WHAT TO WORK ON -> From the passage below about Stanford's retiree health insurance forums, reproduce verbatim the text between "The transition through" and "enforced peer competition.", inclusive.

SELECTED PASSAGE ->
Nearly all the informational forums which
formerly brought together experienced experts at tables
to meet our needs have vanished. We remain insurance
hungry, yet sometimes perplexed shoppers for
protection. Admittedly most
users don't need much help at all, but some do.
The transition through retirement is particularly
confusing.
Only a little coaxing by Stanford
administration deliberately isolates employee and
retiree constituencies from each other on issues of
substance by continuing the permanent self-censorship
residual to our years of enforced peer competition.
To see this continued into retirement is not surprising,
but it is disheartening. Now, rather than learning
from each other in collaborative relationships and shared
experiences, we phone across a dozen state lines seeking
help from people who can only imagine our situations, and
lack any experience or certainty about any complications
of the craft. They have no reason to care.
These health insurance plans are a major
benefit to retirement at Stanford, but it's not easy to
get answers to the non-obvious questions. Usually it
doesn't matter. But when it does matter, we can be
rightfully upset with the abandonment. These are
uncertain times, both for administration, employees, and
retirees. Why eliminate all the experts that used to
appear at the Health Insurance forums. Why now?
It will only take a few years, and few
employees will know what they missed because those few
experts were never part of their experience.

ENTRIES SUPPLIED ->
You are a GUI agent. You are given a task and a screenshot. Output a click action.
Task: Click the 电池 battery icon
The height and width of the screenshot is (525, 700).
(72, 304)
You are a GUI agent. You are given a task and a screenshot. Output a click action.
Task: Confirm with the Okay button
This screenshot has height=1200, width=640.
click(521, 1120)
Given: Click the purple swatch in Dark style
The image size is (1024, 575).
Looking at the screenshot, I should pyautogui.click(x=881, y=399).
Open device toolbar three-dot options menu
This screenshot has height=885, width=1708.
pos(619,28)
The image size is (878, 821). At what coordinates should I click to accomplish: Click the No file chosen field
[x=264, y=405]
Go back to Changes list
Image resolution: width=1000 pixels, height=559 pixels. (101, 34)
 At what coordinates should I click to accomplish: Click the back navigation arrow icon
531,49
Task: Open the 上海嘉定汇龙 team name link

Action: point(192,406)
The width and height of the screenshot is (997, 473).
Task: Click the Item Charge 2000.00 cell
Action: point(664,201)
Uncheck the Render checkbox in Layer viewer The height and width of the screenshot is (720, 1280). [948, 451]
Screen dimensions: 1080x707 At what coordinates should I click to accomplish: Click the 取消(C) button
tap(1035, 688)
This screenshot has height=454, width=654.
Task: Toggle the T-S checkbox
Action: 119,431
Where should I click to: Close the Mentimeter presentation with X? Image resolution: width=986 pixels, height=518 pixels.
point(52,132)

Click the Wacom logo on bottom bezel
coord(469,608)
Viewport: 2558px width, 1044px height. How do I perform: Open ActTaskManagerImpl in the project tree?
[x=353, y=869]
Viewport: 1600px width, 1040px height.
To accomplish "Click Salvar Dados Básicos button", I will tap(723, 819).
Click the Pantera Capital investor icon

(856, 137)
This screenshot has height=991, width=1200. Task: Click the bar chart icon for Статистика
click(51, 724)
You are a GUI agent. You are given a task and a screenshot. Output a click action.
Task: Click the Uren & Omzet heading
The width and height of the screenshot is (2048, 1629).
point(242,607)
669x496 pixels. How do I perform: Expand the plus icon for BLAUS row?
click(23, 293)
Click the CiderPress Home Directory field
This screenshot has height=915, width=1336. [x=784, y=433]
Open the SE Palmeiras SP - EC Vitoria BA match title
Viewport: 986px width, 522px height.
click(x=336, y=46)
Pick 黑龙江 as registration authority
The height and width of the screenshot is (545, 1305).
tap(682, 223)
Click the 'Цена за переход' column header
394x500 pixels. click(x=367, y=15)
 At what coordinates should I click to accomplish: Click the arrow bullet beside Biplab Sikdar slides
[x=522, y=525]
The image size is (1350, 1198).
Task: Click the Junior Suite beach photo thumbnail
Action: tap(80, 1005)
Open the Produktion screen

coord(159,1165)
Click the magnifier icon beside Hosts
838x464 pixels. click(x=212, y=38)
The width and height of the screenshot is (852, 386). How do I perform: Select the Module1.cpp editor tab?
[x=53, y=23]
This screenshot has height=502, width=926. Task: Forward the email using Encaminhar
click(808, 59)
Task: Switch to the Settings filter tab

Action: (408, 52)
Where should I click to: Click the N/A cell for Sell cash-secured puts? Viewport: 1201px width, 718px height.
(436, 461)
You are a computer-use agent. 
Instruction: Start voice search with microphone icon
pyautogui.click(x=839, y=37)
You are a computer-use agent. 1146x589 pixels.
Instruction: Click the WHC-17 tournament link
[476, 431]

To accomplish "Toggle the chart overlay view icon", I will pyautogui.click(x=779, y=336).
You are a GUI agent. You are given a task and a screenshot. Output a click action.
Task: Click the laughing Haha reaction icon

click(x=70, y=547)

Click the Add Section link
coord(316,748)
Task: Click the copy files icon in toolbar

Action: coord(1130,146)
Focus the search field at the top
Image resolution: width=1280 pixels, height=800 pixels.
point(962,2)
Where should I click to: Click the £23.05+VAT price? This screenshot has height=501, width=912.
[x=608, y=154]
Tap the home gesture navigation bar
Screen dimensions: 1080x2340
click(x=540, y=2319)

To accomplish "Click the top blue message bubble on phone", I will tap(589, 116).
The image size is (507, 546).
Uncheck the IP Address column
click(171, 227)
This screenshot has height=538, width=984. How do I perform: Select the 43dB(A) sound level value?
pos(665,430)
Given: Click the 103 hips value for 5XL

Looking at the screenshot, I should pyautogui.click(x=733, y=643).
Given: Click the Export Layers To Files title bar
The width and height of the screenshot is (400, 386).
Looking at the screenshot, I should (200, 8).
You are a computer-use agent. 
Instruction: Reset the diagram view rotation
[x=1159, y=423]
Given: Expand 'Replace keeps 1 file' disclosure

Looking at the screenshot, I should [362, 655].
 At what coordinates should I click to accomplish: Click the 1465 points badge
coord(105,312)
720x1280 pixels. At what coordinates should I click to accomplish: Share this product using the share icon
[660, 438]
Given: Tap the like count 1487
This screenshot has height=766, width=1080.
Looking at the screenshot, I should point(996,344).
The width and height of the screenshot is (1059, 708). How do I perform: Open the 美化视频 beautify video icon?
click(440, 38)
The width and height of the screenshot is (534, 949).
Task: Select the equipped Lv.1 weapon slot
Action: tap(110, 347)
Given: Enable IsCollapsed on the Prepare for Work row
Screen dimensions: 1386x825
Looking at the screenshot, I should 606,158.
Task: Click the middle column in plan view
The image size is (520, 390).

COMPLETED EXERCISE ->
The transition through retirement is particularly
confusing.
Only a little coaxing by Stanford
administration deliberately isolates employee and
retiree constituencies from each other on issues of
substance by continuing the permanent self-censorship
residual to our years of enforced peer competition.